Supplied text:

Earthquake induced liquefaction is the phenomenon in which loose saturated granular soil loses shear strength due to pore pressure increase, to the point where it is unable to support structures and to remain stable. Its devastating effects came to the attention of geotechnical engineers in 1964 when the Good Friday earthquake (Magnitude, M = 9.2) in Alaska was followed by the Niigata earthquake (M = 7.5) in Japan (KRAMER, 1996). The phenomenon of liquefaction (including sand volcanoes) was observed also in close surroundings of the Krško-Brežice field, in comparable geological conditions, during the Zagreb earthquake of 1880, in the villages located in the valley of the Sava River, and during the Kupa Valley earthquake of 1909 (VEINOVIĆ et al., 2007, HERAK et al., 2009; HERAK & HERAK, 2010). Recently, the liquefaction in Christchurch, New Zealand (2011) and in Indonesia (2018) reminded other professionals and scientists of its devastating effects.

Until the HAICHENG (1975) and TANGSHAN (1976) earthquakes it was believed that only clean sands were prone to liquefaction (SHENGCONG & TATSUOKA, 1984). Recent investigations have highlighted that earthquakes can trigger shear strength loss in a broad range of types of saturated soils, from sand to low plasticity clays (BRAY et al., 2004, CHU et al., 2004, BOULANGER & IDRISS, 2006), although earthquake-induced ground failure is observed less frequently in clays than in sands. CUBRINOVSKI et al. (2018) reported liquefaction in wellgraded gravel with at least 30% of sands and silts during the Kaikoura (New Zealand) earthquake (2016).

Extracted information:

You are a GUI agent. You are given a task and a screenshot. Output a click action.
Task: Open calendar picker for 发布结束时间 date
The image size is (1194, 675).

==

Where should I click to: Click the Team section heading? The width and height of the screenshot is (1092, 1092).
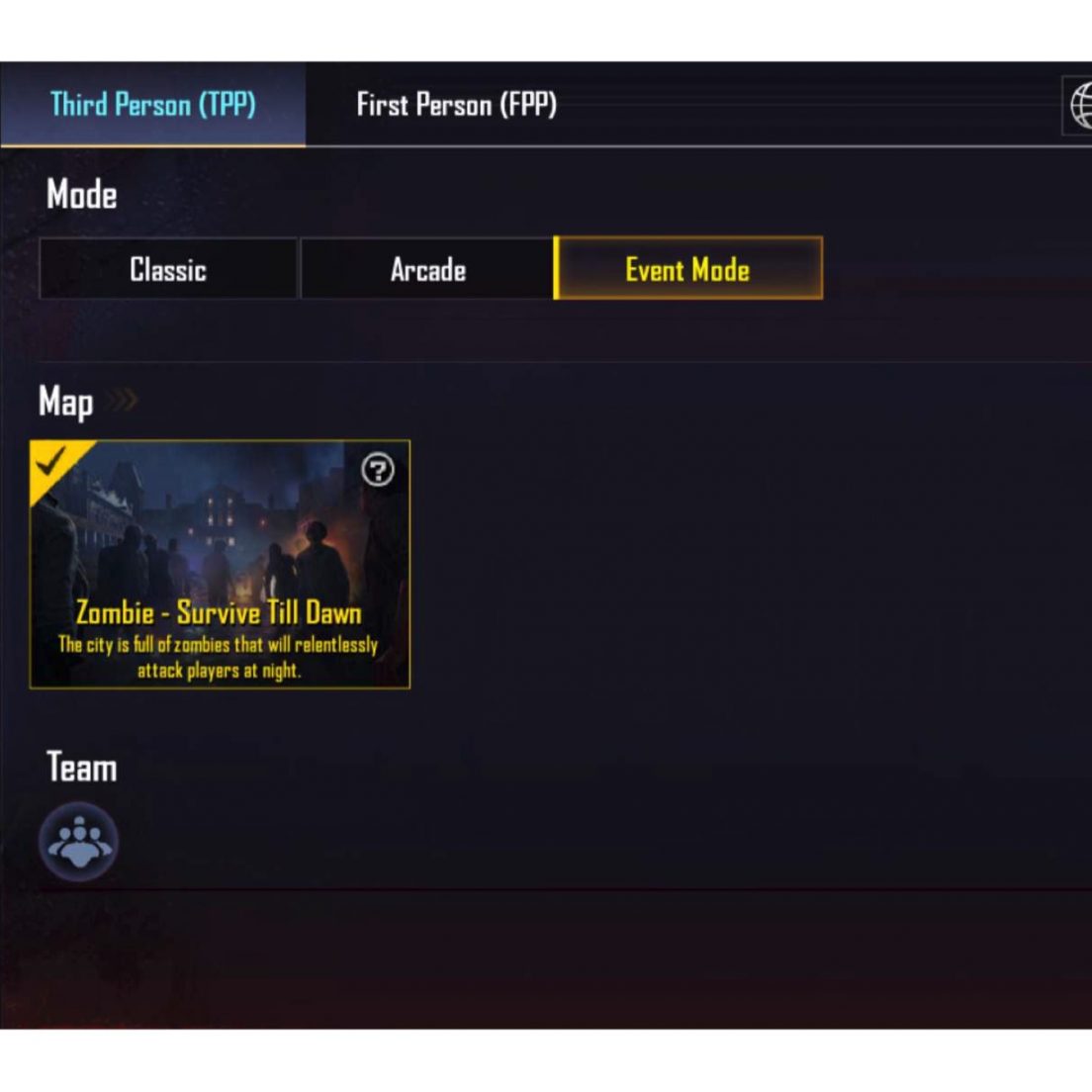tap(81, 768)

* * *

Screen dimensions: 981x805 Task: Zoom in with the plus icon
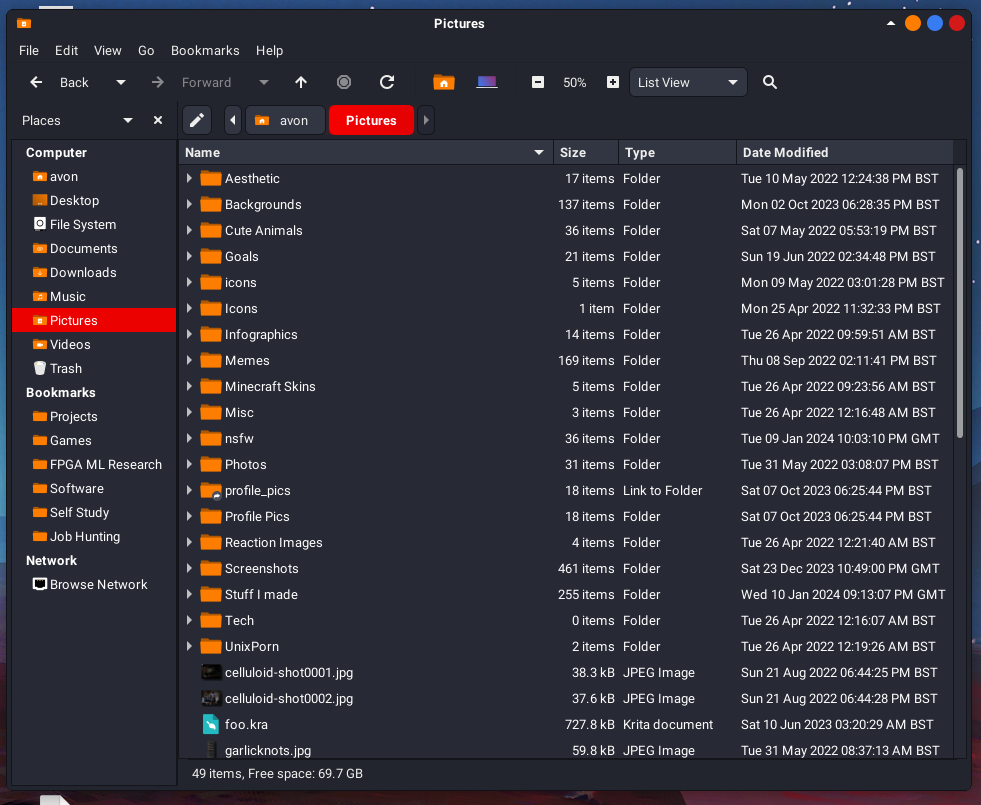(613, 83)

Exercises to complete:
- A) Summarize the liquefaction text in two sentences.
- B) Answer these questions from the liquefaction text:
(i) Which two 1964 earthquakes brought the effects of liquefaction to the attention of geotechnical engineers?
(ii) Which 1880 earthquake produced liquefaction near the Krško-Brežice field?
(iii) Until which two earthquakes was it believed that only clean sands were prone to liquefaction?
- C) Reproduce word for word the part of the liquefaction text starting at "Until the HAICHENG" and ending at "Zealand) earthquake (2016).".

Answers by task:
- A) Earthquake-induced liquefaction is the loss of shear strength in loose saturated granular soil due to a pore pressure increase, and its devastating effects have been seen from the 1964 Alaska and Niigata earthquakes to Christchurch in 2011 and Indonesia in 2018. Only clean sands were once thought prone to it, but recent investigations show that earthquakes can trigger shear strength loss in saturated soils ranging from sand to low plasticity clays, though ground failure is observed less often in clays than in sands.

- B)
(i) The Good Friday earthquake (M = 9.2) in Alaska and the Niigata earthquake (M = 7.5) in Japan.
(ii) The Zagreb earthquake of 1880.
(iii) The Haicheng (1975) and Tangshan (1976) earthquakes.

- C)
Until the HAICHENG (1975) and TANGSHAN (1976) earthquakes it was believed that only clean sands were prone to liquefaction (SHENGCONG & TATSUOKA, 1984). Recent investigations have highlighted that earthquakes can trigger shear strength loss in a broad range of types of saturated soils, from sand to low plasticity clays (BRAY et al., 2004, CHU et al., 2004, BOULANGER & IDRISS, 2006), although earthquake-induced ground failure is observed less frequently in clays than in sands. CUBRINOVSKI et al. (2018) reported liquefaction in wellgraded gravel with at least 30% of sands and silts during the Kaikoura (New Zealand) earthquake (2016).